> [WHAT NEEDS TO BE DONE] Reproduce, line for line, every row below from the line containing "Click the Exit" down to the line containing "pyautogui.click(x=74, y=176)", both of those lines included.

Entries on locating words and elements
╔══

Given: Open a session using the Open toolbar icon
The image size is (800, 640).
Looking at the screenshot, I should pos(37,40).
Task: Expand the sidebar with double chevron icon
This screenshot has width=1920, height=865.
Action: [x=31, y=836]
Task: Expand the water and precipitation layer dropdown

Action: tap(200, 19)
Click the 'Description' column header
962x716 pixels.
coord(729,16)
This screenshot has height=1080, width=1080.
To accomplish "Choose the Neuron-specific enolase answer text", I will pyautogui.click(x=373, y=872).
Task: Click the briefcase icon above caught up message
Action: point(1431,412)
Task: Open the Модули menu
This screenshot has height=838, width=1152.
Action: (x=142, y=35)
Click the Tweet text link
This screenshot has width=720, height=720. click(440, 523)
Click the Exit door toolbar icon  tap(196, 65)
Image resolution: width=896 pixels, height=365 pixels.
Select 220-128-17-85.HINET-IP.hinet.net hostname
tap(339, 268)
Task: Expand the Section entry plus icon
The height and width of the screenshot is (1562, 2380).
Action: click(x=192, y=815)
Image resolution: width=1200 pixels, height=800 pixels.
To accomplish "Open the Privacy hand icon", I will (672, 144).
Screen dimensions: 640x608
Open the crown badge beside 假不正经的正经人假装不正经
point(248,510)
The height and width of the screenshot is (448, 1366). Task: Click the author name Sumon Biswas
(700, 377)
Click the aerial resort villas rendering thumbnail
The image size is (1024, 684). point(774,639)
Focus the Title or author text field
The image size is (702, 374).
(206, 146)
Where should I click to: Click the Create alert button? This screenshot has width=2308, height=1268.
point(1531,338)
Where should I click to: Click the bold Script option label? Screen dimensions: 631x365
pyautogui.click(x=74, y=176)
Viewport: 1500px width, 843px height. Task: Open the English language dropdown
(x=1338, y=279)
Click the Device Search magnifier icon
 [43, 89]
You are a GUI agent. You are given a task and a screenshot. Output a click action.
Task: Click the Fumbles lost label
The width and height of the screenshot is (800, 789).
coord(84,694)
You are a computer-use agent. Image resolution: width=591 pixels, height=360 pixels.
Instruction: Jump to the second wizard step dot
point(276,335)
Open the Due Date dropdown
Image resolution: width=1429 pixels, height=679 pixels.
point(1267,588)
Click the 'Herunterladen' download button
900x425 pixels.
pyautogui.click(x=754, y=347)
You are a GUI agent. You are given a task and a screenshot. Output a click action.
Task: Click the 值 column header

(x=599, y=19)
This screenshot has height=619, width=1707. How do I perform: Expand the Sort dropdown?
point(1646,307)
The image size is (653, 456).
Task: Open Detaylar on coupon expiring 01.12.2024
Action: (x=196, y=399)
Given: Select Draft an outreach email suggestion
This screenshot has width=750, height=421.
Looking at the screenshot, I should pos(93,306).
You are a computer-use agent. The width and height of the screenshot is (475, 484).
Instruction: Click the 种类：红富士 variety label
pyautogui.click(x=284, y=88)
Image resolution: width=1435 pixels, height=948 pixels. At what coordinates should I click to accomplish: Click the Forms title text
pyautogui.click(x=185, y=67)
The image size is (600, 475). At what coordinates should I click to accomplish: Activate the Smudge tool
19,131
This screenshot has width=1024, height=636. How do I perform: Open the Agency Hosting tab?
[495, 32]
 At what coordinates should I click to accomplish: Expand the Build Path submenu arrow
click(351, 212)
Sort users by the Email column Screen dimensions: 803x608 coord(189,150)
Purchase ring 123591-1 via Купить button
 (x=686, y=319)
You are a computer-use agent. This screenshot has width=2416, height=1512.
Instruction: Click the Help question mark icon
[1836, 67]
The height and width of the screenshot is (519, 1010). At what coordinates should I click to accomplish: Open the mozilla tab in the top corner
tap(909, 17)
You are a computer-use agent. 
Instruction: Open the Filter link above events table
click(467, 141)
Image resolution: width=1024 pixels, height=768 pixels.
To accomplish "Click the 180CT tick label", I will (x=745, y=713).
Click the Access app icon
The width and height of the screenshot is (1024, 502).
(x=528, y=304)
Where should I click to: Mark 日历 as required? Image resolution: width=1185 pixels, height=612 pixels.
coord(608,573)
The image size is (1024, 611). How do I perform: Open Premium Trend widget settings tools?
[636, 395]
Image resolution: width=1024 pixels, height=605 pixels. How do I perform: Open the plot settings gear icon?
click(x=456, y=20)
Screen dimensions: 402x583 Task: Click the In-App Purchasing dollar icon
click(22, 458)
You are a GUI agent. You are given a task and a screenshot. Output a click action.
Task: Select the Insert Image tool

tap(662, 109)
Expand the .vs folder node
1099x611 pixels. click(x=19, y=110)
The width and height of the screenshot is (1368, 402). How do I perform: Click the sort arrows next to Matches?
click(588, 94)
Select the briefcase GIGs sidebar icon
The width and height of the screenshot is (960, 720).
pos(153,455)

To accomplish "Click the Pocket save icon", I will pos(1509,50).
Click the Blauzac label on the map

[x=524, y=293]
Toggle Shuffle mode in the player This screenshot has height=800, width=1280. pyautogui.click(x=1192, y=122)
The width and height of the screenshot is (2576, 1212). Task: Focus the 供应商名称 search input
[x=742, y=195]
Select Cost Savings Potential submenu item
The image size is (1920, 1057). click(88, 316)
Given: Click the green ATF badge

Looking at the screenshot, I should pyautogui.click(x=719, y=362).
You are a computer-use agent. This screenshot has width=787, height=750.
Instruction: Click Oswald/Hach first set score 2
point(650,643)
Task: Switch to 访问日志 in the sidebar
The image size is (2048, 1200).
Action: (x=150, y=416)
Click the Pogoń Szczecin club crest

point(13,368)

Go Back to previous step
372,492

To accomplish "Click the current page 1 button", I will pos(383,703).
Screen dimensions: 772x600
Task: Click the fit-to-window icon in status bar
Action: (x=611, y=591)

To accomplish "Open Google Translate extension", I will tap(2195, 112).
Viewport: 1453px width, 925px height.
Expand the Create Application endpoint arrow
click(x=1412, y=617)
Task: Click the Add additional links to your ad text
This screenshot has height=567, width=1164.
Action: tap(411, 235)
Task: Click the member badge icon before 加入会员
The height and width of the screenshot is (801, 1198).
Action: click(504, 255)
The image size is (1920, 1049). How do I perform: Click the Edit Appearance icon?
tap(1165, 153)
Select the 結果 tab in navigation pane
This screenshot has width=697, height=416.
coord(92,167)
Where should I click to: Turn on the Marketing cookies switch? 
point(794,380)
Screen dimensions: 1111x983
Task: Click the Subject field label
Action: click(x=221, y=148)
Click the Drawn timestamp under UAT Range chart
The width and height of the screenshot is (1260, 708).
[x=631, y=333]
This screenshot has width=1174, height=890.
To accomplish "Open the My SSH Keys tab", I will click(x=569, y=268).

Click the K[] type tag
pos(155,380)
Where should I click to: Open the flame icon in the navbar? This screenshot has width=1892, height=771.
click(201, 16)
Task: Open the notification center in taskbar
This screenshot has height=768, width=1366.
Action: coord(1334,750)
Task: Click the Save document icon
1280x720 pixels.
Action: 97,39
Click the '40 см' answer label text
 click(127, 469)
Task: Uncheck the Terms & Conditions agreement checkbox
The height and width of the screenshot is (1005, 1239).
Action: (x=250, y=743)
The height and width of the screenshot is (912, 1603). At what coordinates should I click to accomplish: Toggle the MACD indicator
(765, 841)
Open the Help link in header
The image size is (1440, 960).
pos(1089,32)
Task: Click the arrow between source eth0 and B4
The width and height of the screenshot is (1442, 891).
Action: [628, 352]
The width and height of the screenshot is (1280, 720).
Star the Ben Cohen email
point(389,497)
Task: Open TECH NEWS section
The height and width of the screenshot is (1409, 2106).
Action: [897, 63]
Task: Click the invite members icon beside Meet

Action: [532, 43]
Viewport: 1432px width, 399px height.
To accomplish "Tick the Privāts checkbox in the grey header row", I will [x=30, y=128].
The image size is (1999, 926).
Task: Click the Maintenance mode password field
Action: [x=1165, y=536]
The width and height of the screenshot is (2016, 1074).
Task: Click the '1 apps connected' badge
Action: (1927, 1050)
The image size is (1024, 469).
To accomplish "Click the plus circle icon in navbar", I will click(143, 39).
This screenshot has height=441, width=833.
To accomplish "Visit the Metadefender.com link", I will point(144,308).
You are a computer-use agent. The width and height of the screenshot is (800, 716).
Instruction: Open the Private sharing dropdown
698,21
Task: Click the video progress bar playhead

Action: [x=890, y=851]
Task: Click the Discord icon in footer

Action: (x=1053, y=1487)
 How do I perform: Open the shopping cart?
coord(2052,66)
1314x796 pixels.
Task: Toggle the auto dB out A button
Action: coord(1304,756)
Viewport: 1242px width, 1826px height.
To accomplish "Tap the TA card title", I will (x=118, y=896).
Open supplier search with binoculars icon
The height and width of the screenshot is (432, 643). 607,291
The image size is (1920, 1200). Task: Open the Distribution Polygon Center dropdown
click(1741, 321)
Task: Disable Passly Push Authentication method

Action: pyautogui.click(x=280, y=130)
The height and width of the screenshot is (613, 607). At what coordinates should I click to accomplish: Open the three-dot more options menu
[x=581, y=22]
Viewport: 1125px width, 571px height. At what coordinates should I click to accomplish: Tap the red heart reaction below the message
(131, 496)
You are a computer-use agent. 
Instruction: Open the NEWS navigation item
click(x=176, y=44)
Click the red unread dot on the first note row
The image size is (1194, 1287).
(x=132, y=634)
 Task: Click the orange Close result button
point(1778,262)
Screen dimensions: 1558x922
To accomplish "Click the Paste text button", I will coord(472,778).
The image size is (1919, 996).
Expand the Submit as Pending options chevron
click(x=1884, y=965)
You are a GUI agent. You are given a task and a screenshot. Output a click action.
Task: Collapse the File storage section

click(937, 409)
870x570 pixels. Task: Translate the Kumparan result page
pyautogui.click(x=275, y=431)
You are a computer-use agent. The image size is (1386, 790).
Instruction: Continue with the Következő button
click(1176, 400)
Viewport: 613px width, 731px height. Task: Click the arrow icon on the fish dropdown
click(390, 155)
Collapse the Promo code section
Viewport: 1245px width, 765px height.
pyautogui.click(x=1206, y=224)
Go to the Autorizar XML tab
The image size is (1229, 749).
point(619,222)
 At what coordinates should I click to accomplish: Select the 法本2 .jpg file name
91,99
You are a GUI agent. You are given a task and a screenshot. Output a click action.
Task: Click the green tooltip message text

╚══

> [REPLY TO THE EXERCISE]
Click the Exit door toolbar icon  tap(196, 65)
Image resolution: width=896 pixels, height=365 pixels.
Select 220-128-17-85.HINET-IP.hinet.net hostname
tap(339, 268)
Task: Expand the Section entry plus icon
The height and width of the screenshot is (1562, 2380).
Action: click(x=192, y=815)
Image resolution: width=1200 pixels, height=800 pixels.
To accomplish "Open the Privacy hand icon", I will (672, 144).
Screen dimensions: 640x608
Open the crown badge beside 假不正经的正经人假装不正经
point(248,510)
The height and width of the screenshot is (448, 1366). Task: Click the author name Sumon Biswas
(700, 377)
Click the aerial resort villas rendering thumbnail
The image size is (1024, 684). point(774,639)
Focus the Title or author text field
The image size is (702, 374).
(206, 146)
Where should I click to: Click the Create alert button? This screenshot has width=2308, height=1268.
point(1531,338)
Where should I click to: Click the bold Script option label? Screen dimensions: 631x365
pyautogui.click(x=74, y=176)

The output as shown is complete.